My main criticism of this film is that in my view iconic non English characters rarely work if portrayed by actors of another nationality.
I suspect I may have enjoyed this interesting story based on the real life experiences of .possibly the most famous female French .author Colette more as a French film with French actors.
I just think it may have lost some of the subtlety of language and atmosphere
The actors Keira Knightley as Colette and Dominic West as her husband Wily are good in their roles but imagine for example Beatrice Potter portrayed by Audrey Tattou or Agatha Christie starring Marion Cotillard it would be odd to my mind also and fail to successfully capture their Englishness .
In this movie the dialogue is totally English but when Colette is writing, she writes in French, perhaps I'm too picky , it just seemed a little strange.
The story of a husband taking the fame and literary credit for his wife's brilliant writing talent and the wife's compliance to hold a marriage together was told earlier this year far far more effectively in "The Wife" starring Glenn Close.
This film is about Colette but at times seems dominated and more about Wily the husband they seem to me at times both totally unstable and incompatible especially sexually and emotionally.
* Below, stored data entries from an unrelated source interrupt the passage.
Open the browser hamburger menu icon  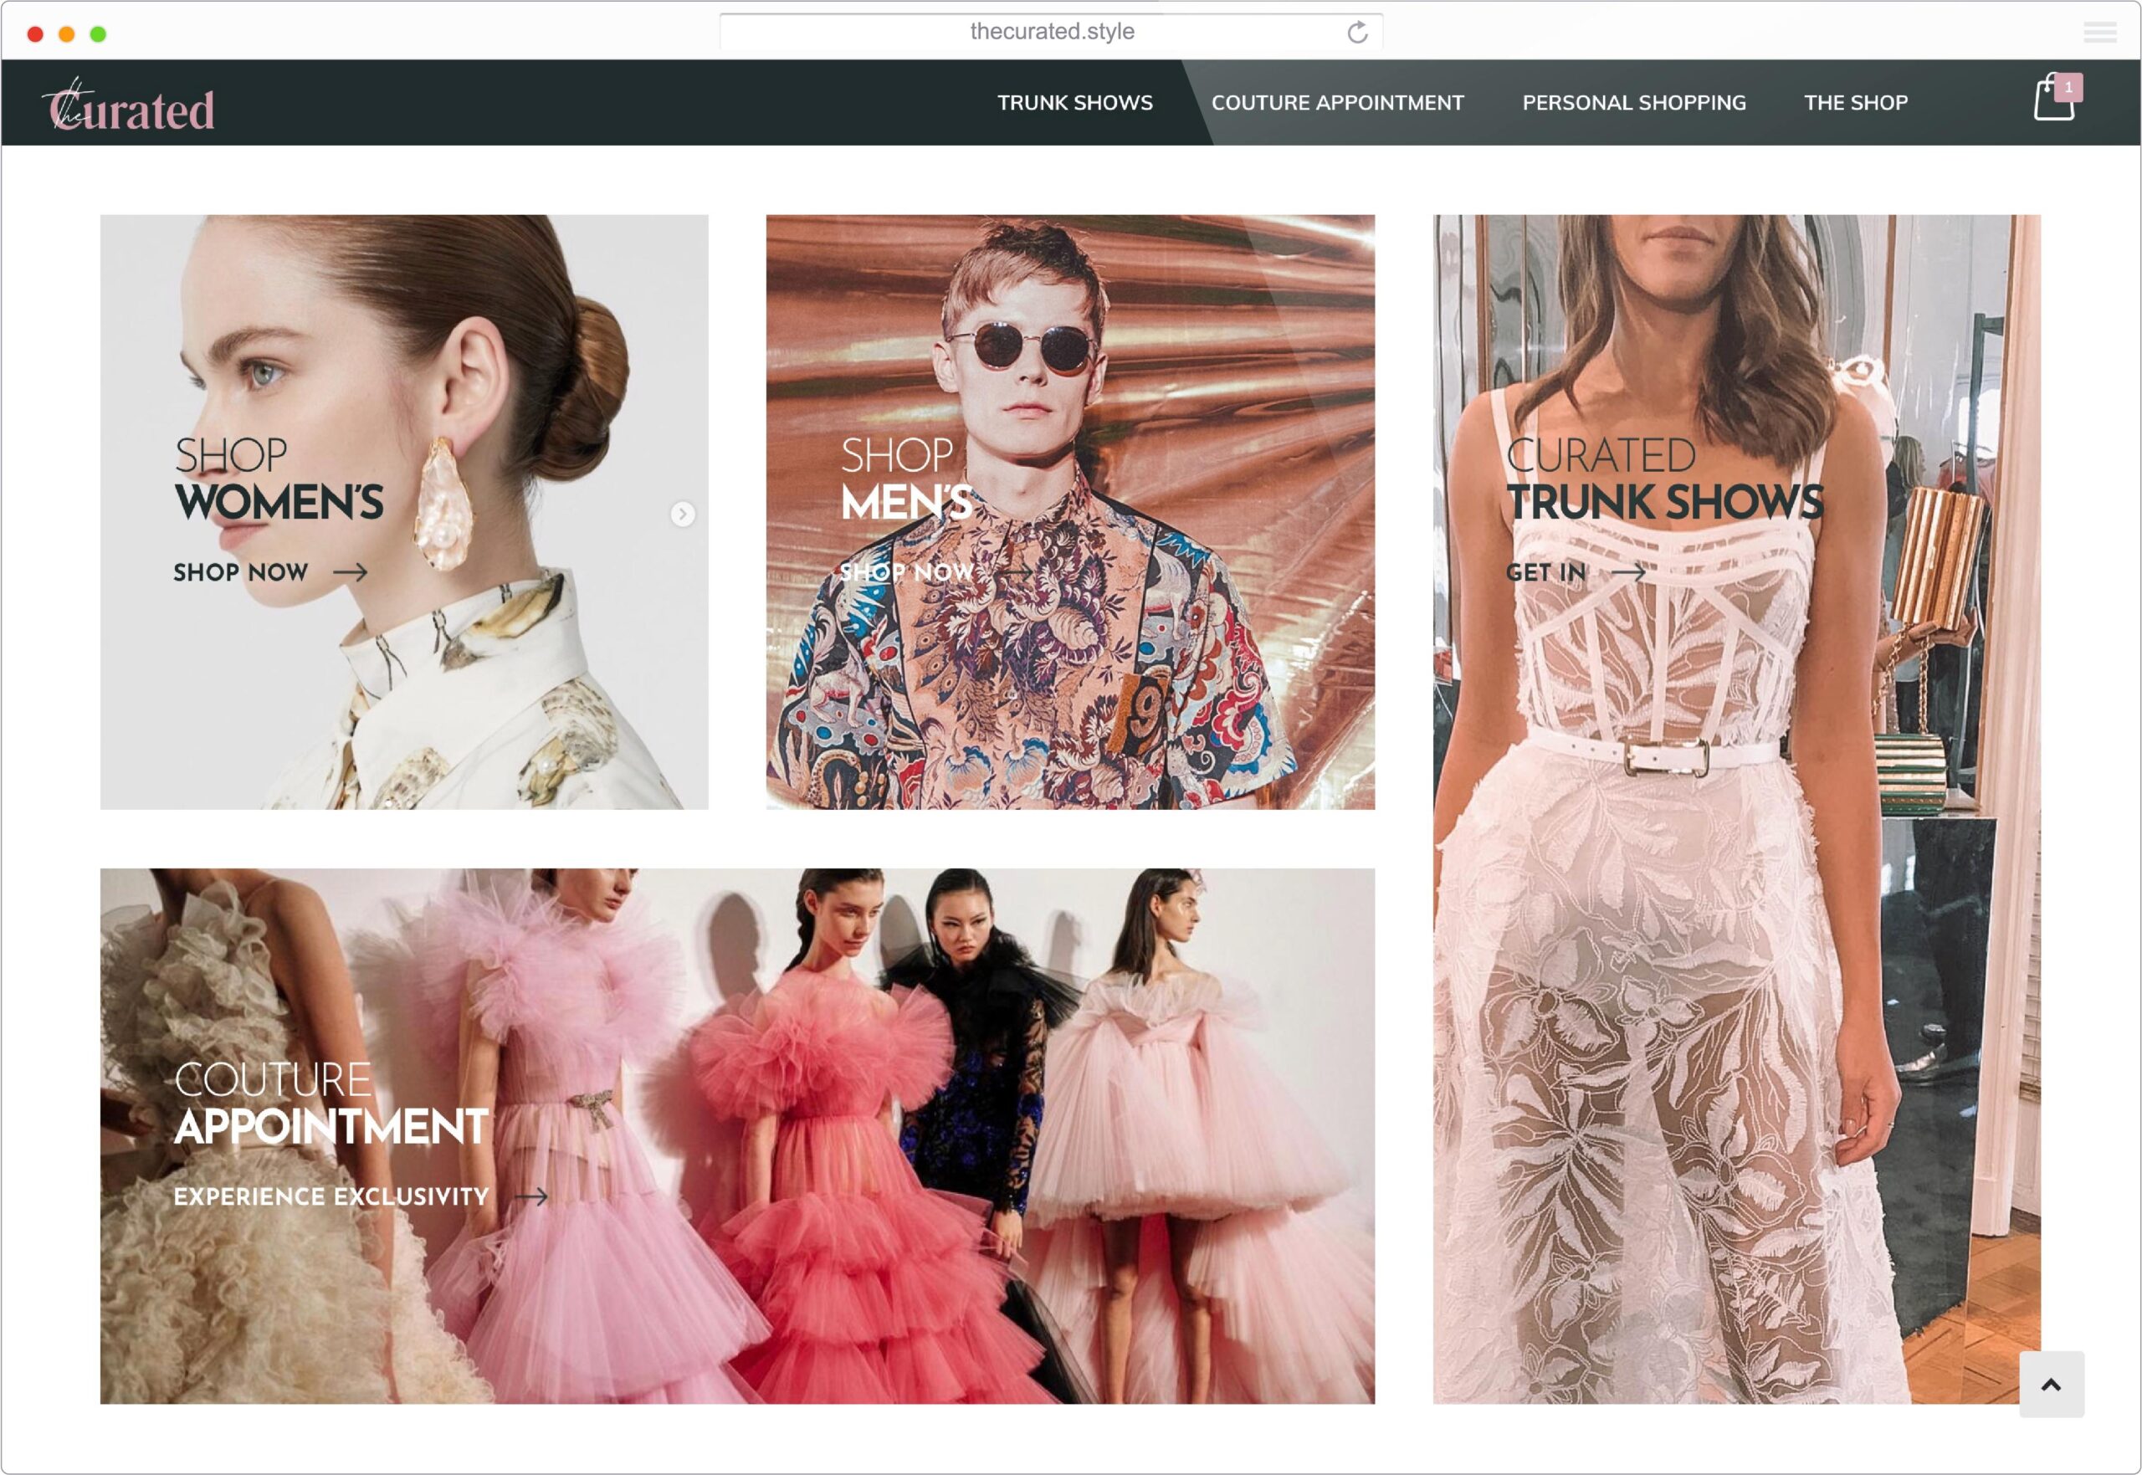pos(2099,33)
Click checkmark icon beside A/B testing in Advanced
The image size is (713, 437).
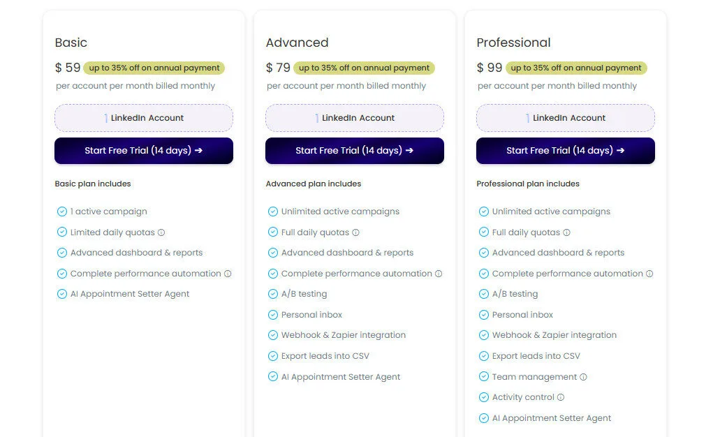[272, 294]
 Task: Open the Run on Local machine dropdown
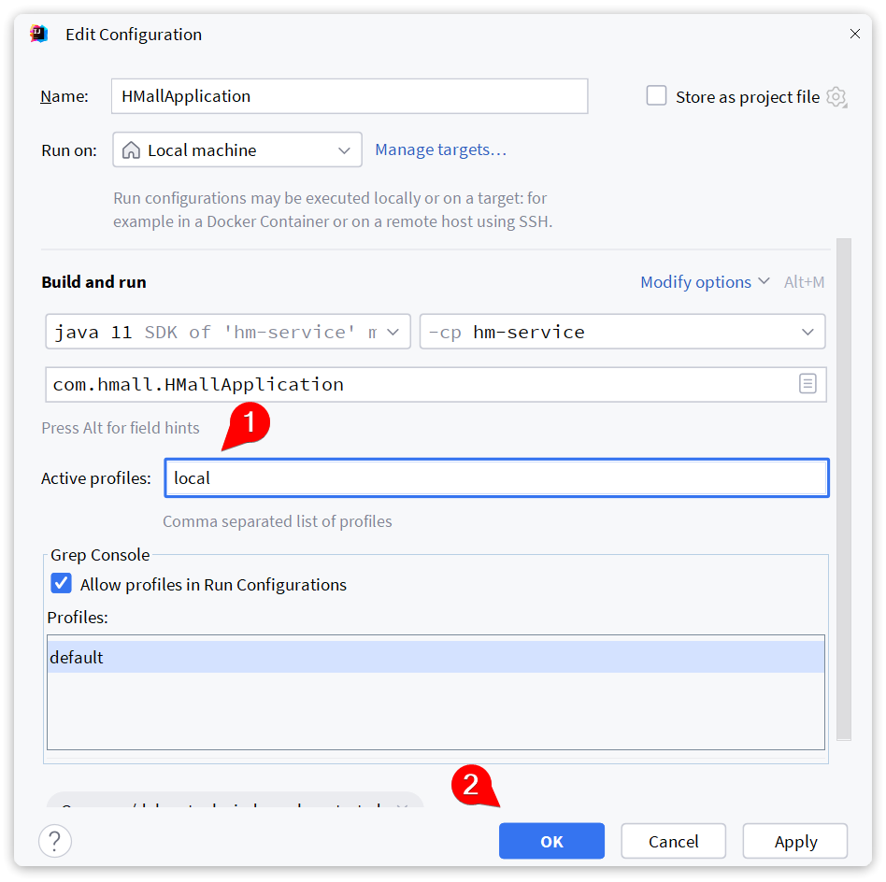[x=237, y=149]
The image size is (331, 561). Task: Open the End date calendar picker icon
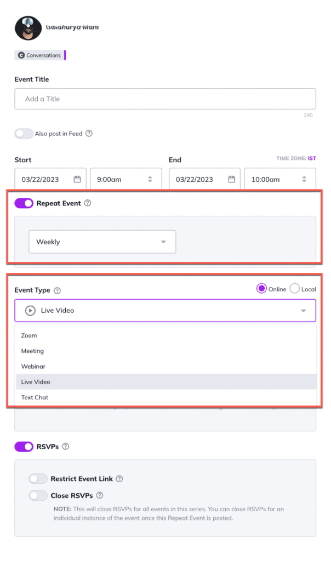[x=231, y=179]
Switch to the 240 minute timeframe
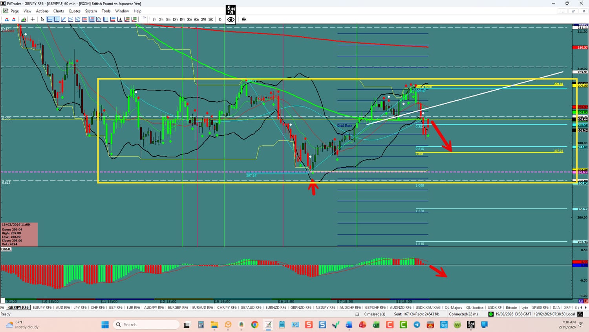 (x=203, y=19)
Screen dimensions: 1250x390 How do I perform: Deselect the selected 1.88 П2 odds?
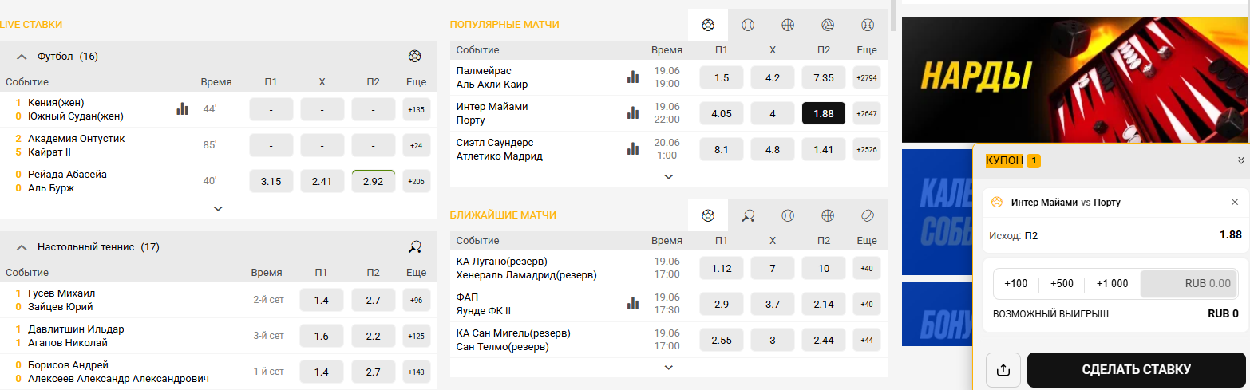pyautogui.click(x=824, y=113)
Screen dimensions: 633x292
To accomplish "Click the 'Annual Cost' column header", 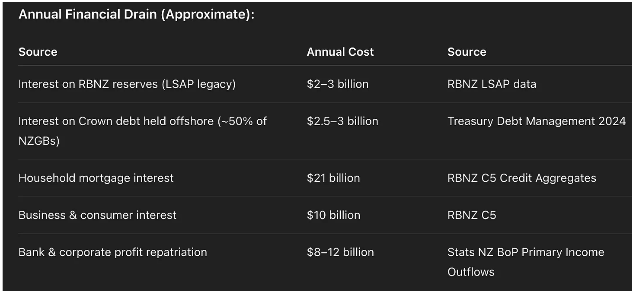I will (340, 52).
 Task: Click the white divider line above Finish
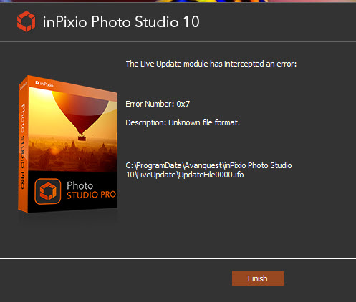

Willy, fourteen years older than his wife and one of the most notorious libertines in Paris, introduced Colette into avant-garde intellectual and artistic circles while engaging in sexual affairs and encouraging her own lesbian
It's worth seeing , not great or an award contender as far as I'm concerned but a very interesting story about a fascinating character who wrote the famous Claudine novels and of course her famous 1944 novel Gigi, which inspired the much loved Lerner and Loewe musical of the same name.